3
$\begingroup$

I search a detailed proof of the multivariate Cramer-Rao inequality in the general case where the estimator is not necessarily unbiased.

Let $T(X)$ be an estimator of the parameter $\theta\in\mathbb{R}^m$. Let $\psi$ be the expectation of $T(X)$: \begin{align} \psi(\theta) = \mathbb{E}(T(X)) \end{align} for any $\theta\in\mathbb{R}^m$. Assume that the following regularity condition holds: \begin{align} \frac{\partial }{\partial \theta} \int_{\mathbb{R}^n} T(x) f(x ; \theta) dx = \int_{\mathbb{R}^n} \frac{\partial }{\partial \theta} T(x) f(x ; \theta) dx \end{align} for any $\theta\in\mathbb{R}^m$. If $\psi$ is differentiable, therefore, \begin{align} \mathbf{Cov}(T(X)) \geq \left[ \frac{\partial \psi(\theta)}{\partial \theta} \right]^T [I(\theta)]^{-1} \left[ \frac{\partial \psi(\theta)}{\partial \theta} \right] \end{align} for any $\theta\in\mathbb{R}^m$.

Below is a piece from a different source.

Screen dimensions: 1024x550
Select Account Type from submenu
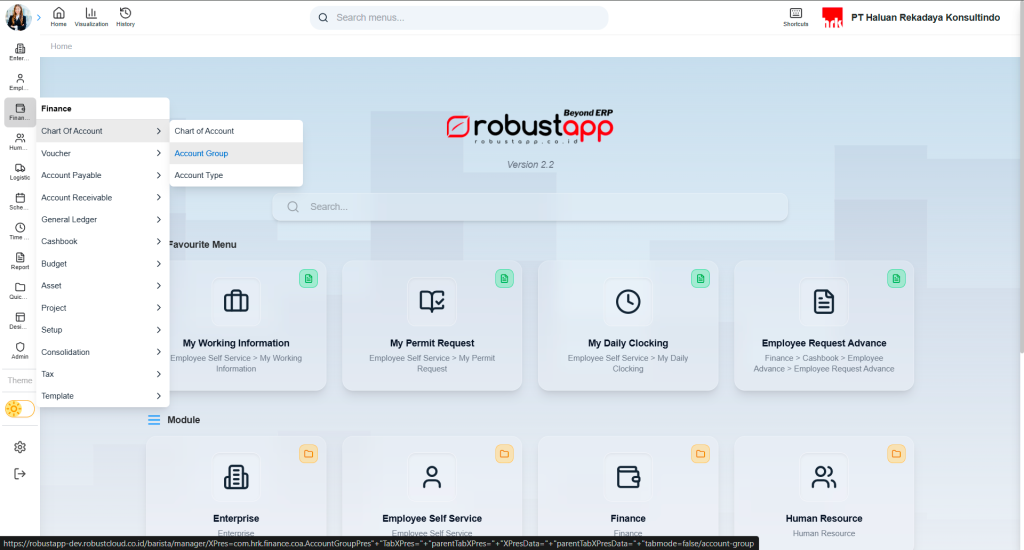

The Cramer-Rao inequality is a matrix inequality. If $A$ and $B$ are two real square matrices, we say that $A \geq B$ if the matrix $A - B$ is positive definite. The matrix $\frac{\partial \psi(\theta)}{\partial \theta}$ is the Jacobian matrix of $\psi$: $$ \left(\frac{\partial \psi(\theta)}{\partial \theta}\right)_{ij} = \frac{\partial \psi(\theta)_i}{\partial \theta_j} $$ for $i,j = 1, \ldots, m$.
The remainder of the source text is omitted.